YOUR ASSIGNMENT | Once the line with "The height and width of the screenshot is (342, 754)." is reached, output it and every line after it, exactly, through the end of the records below. Pictures are skipped.

Stored records

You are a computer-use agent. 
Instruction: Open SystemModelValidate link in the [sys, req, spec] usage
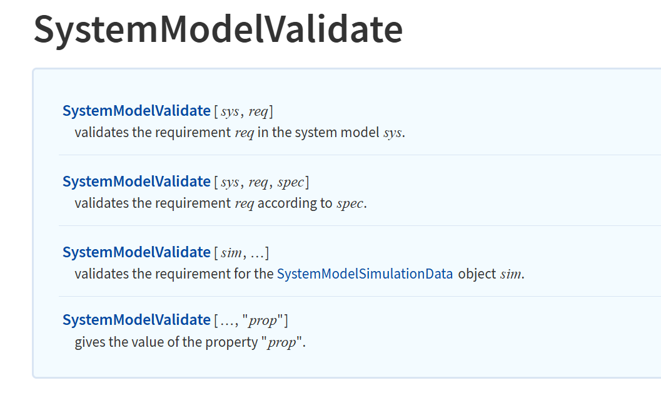[x=136, y=182]
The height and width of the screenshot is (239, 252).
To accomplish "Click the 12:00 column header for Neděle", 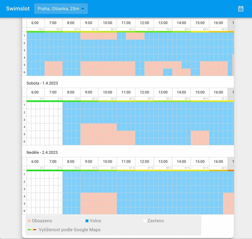I will click(145, 161).
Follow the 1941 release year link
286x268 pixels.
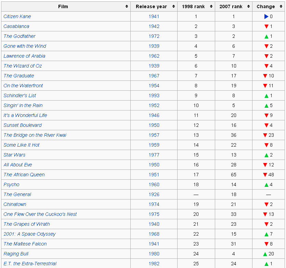pyautogui.click(x=154, y=16)
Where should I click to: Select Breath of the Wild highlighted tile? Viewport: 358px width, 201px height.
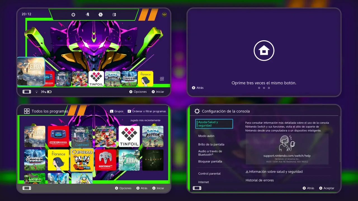pyautogui.click(x=31, y=71)
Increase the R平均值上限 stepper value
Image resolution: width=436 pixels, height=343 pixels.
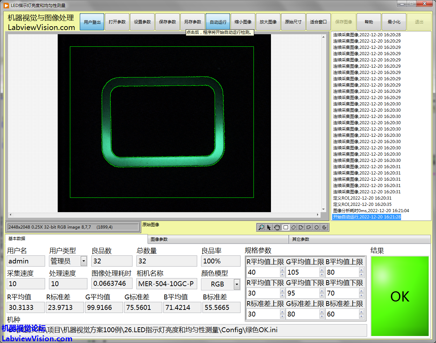282,270
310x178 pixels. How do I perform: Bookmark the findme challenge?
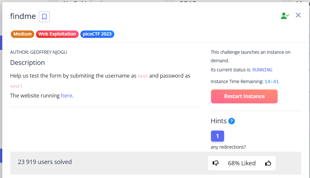pos(44,17)
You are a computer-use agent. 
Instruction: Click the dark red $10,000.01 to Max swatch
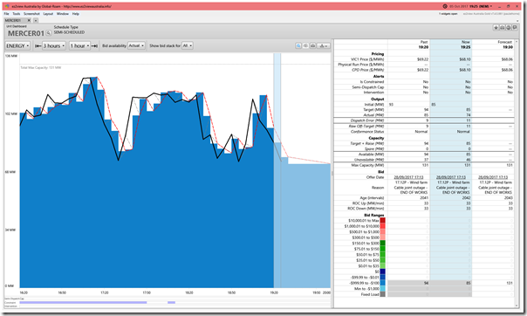[382, 221]
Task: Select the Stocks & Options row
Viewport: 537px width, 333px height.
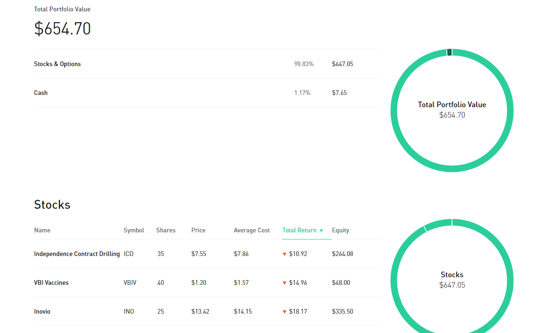Action: (208, 64)
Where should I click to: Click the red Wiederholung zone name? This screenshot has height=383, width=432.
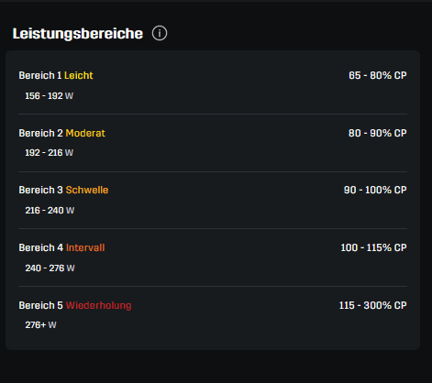99,305
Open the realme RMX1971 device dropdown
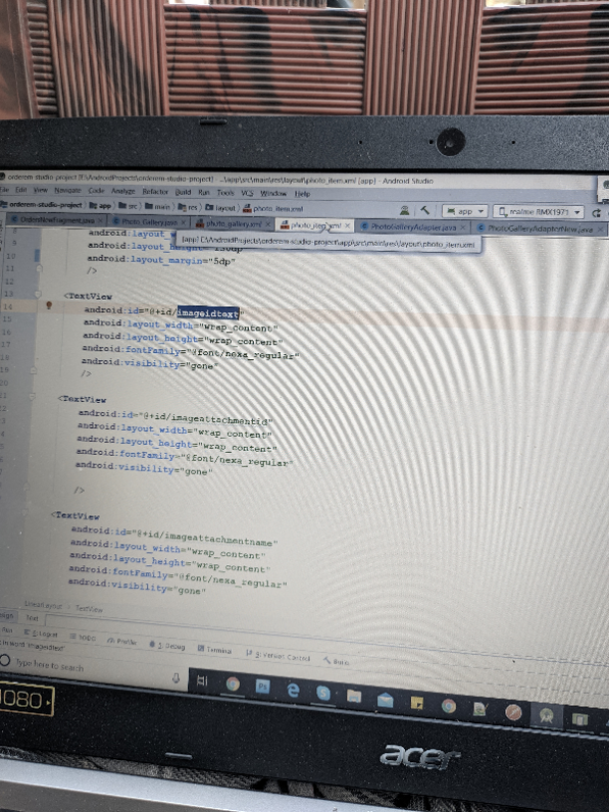 [x=538, y=212]
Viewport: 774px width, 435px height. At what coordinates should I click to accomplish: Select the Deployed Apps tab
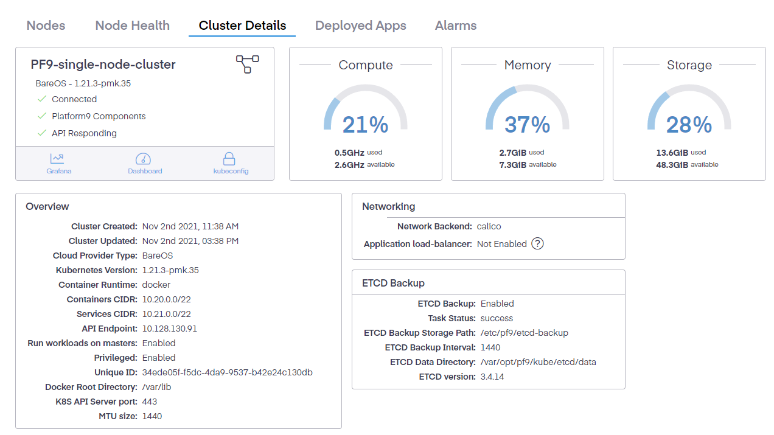360,26
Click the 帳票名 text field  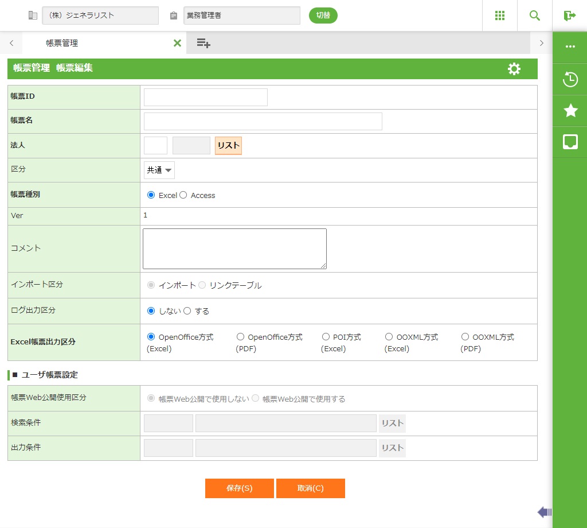[x=263, y=122]
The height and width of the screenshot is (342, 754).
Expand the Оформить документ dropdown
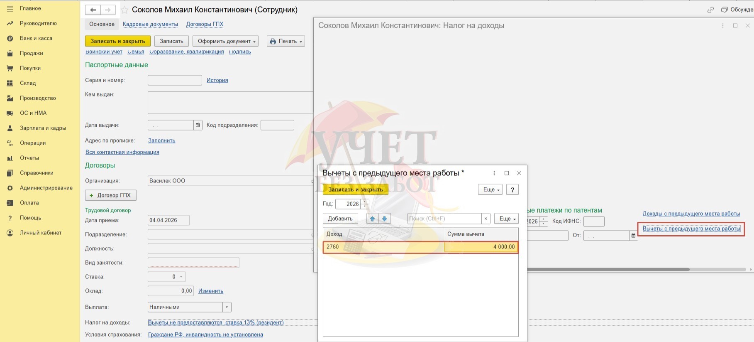point(225,41)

RESPONSE TO THE EXERCISE |
The height and width of the screenshot is (342, 754).
Expand the Оформить документ dropdown
point(225,41)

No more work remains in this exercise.